Reprinted from the Winter 2002 Ohioana Quarterly

It is not an easy thing to be a look-alike because it smacks of being a second. And most seconds are unfinished in some respects and are sold at bargain prices. Certainly for me in my childhood, looking like Paul Laurence Dunbar brought me nothing but a sense of being uncomfortable about something I did not have the words to explain nor the wherewithal to do anything about. I was too young, and beset with horn-rimmed glasses and an uncanny face similar to the one that was in our literature book. Why had I been tormented by the classmates who, from time to time, might call me friend when I did not know this man? Many of these same individuals assumed that, since I physically resembled this poet, I MUST be related to him, and therefore had influence beyond my eight-to-ten years.

As far as each of my classmates was concerned, I simply had to put in a request to my famous relative, and he in turn would put in a good word for all of us by simply asking the teacher to cut this particular class some slack and stop asking us to memorize poems. How could the teacher resist the request of a famous man? He might even go so far as to demand that she stop assigning his poems to be memorized and recited. What did I know about influence or power in those days?

We were told, as children, to do certain tasks and we did them either in anger or frustration. Those were the options. But I suspect they were, for the most part, accomplished. So I memorized the assigned Dunbar poems and hoped to live another day. Soon all of that frustration would disappear, only to be replaced by something else that was equally aggravating. That is what happened with me and my beginning relationship with Paul Laurence Dunbar. He remained a strong force in our English literature classes in the South during my elementary schooling.

**PROVIDED INFORMATION:**
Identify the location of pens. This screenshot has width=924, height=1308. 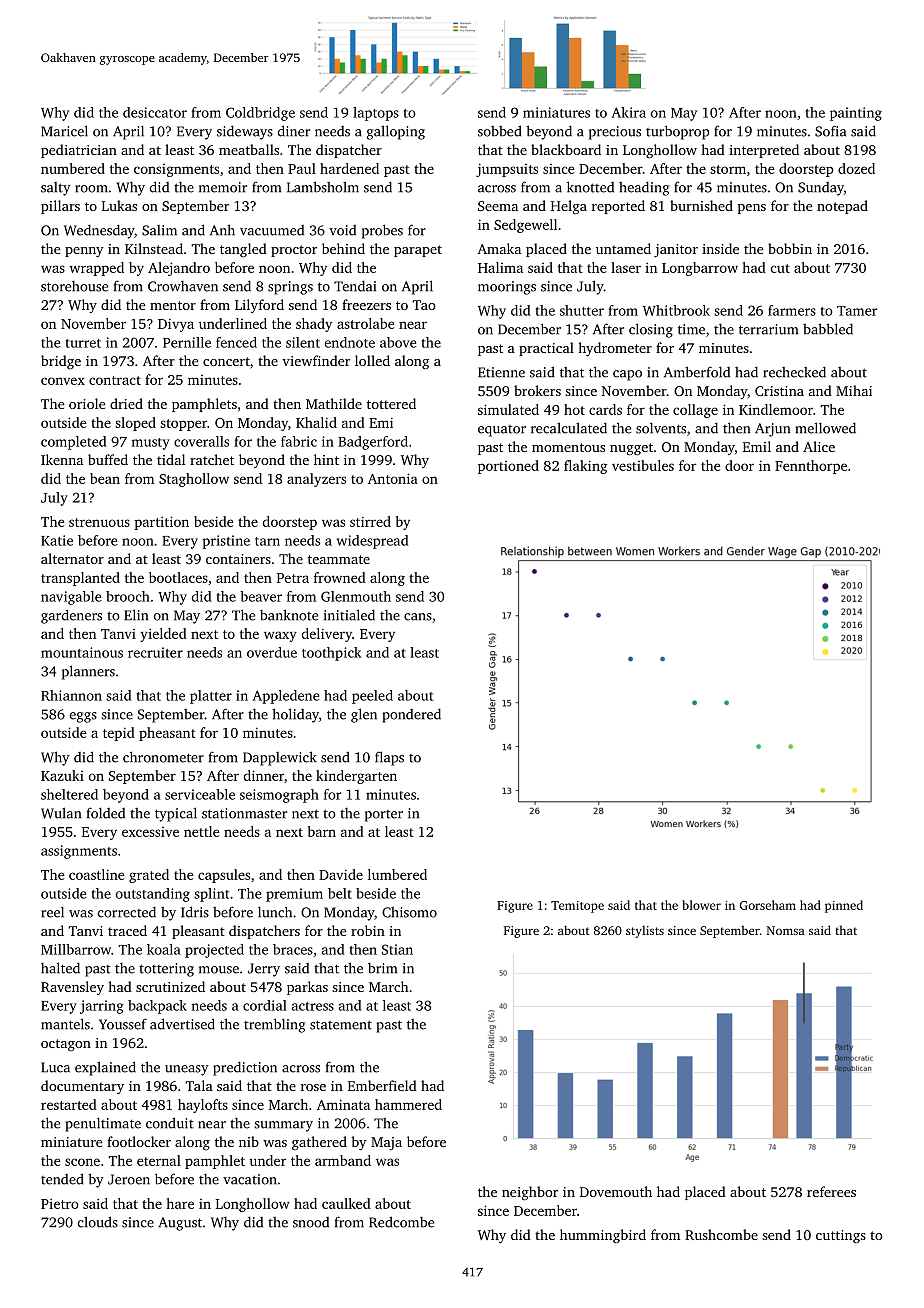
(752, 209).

* * *

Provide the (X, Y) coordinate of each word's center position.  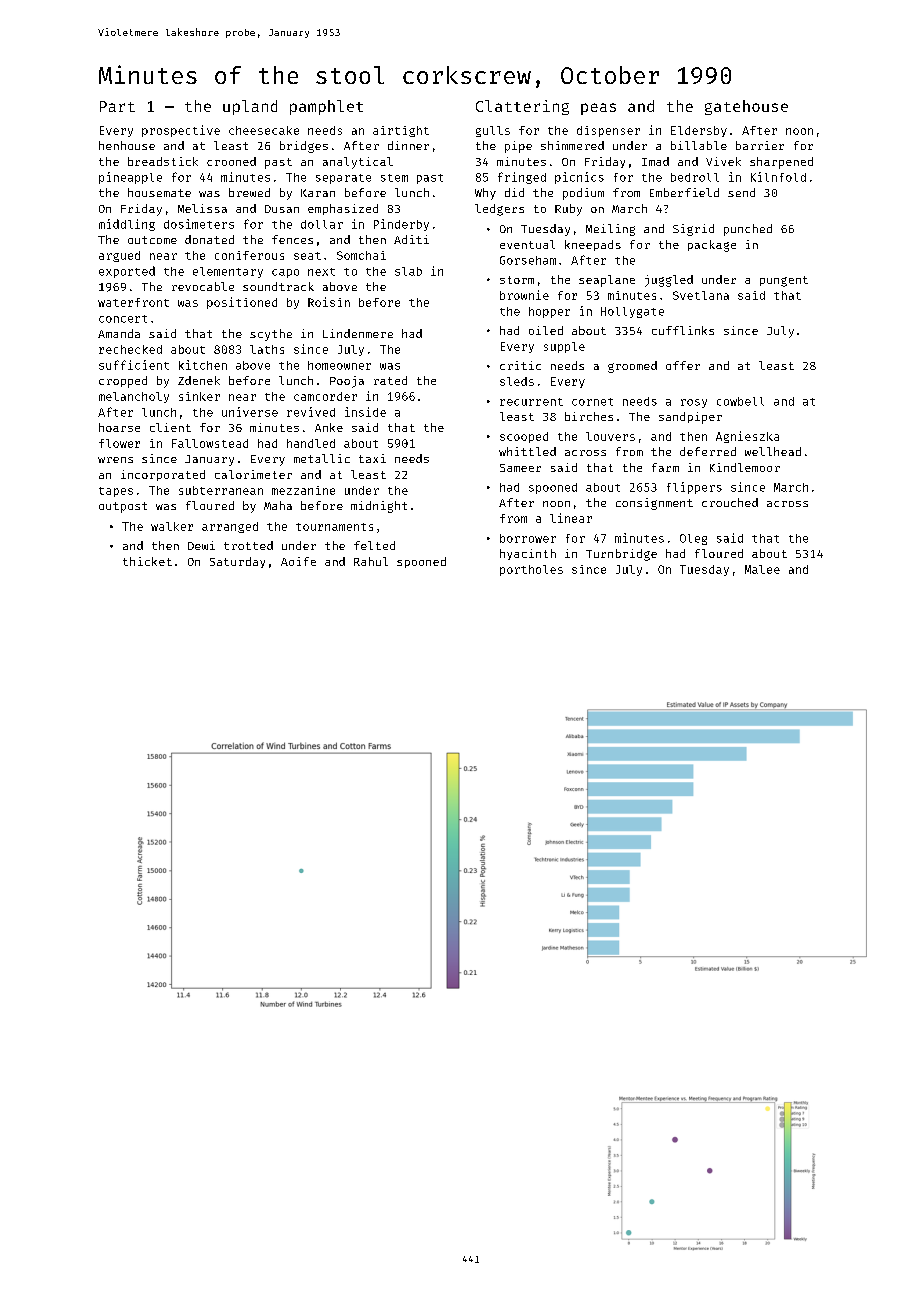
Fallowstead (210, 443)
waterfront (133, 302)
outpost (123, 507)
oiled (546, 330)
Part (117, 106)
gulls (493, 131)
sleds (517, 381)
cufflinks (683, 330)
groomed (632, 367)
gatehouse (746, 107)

**YOUR TASKS:**
A. Copy out the records again, everything from the line containing "Identify the location" down to the line containing "(752, 209).", with both of those lines included, and leave the pictures out.
B. Carry on the piece about resembling Paul Laurence Dunbar from the point where it stops.

**TASK-BY-TASK ANSWERS:**
A.
Identify the location of pens. This screenshot has width=924, height=1308. 
(752, 209).

B.
When my family migrated north looking for jobs, Paul Laurence Dunbar was no longer a presence in the textbooks. The sixties were about two decades off, and no one was protesting anything in those days. Everyone sought to preserve the tenuous peace. I suspect that Dunbar disappeared from the literature books because blacks were not happy with his dialect poetry in the thirties, forties, and fifties; they wanted to demonstrate that they could handle the sophisticated demands of the English language and maybe even write about subjects other than black equality. Dialect symbolized something illiterate and second-rate. Nothing of his was read in front of white audiences for fear of contributing to the stereotype.

Still, his poems were a powerful presence in the black churches on Mother’s Day, Father’s Day, Children’s Day, church anniversaries, and a variety of other social events like holidays and programs that recognized specific contributions in the black community. It was in this venue that Dunbar still held sway. After all, what did I know of the tradition in the black community that operated well beyond my small segregated life for that matter, or as I later found out, in the white community, as well? It was the tradition to memorize and recite poems on all sorts of occasions. Everyone seemed to do it - blacks and whites - and for the most part, revel in it.

The tradition, as I see it today, is a dying art. As a student, I cannot tell you when my peers gave up pressuring me about our assignments. Either they finally realized I was telling the truth about this writer to whom I had no connection, that I had no influence, that I refused to help them, or that I simply was becoming the odd one out. It all ended as a Southern draw, I suspect. Dunbar, for all intents and purposes, as I said earlier, disappeared from the textbooks.

In fact, there were no black authors in the literature books at all, and they did not re-emerge until I was a sophomore in college. What I did not know or perhaps realize was that Dunbar had effectively become a part of the liturgy of the sermons in the Baptist and Methodist churches especially, and I suspect he was quoted in the less-prominent Protestant and corner churches, as well. He was quoted frequently by the pastor in the church my family attended, often at the end of one of his rousing sermons intended to resuscitate backsliders and sinners to rejoin the church. He would admonish the congregation by reciting:

The Lord had a job for me, but I had so much to do,
I said, “You get somebody else - or wait ’til I get through.”
I don’t know how the Lord came out, but he seemed to get along;
But I felt kind o’ sneakin’ like; cause I knowed I done Him wrong.

One day I needed the Lord, needed him right away -
And He never answered me at all, but I could hear Him say
Down in my accusin’ heart, “Nigger, I’s got too much to do.
You get somebody else - or wait ’til I get through.”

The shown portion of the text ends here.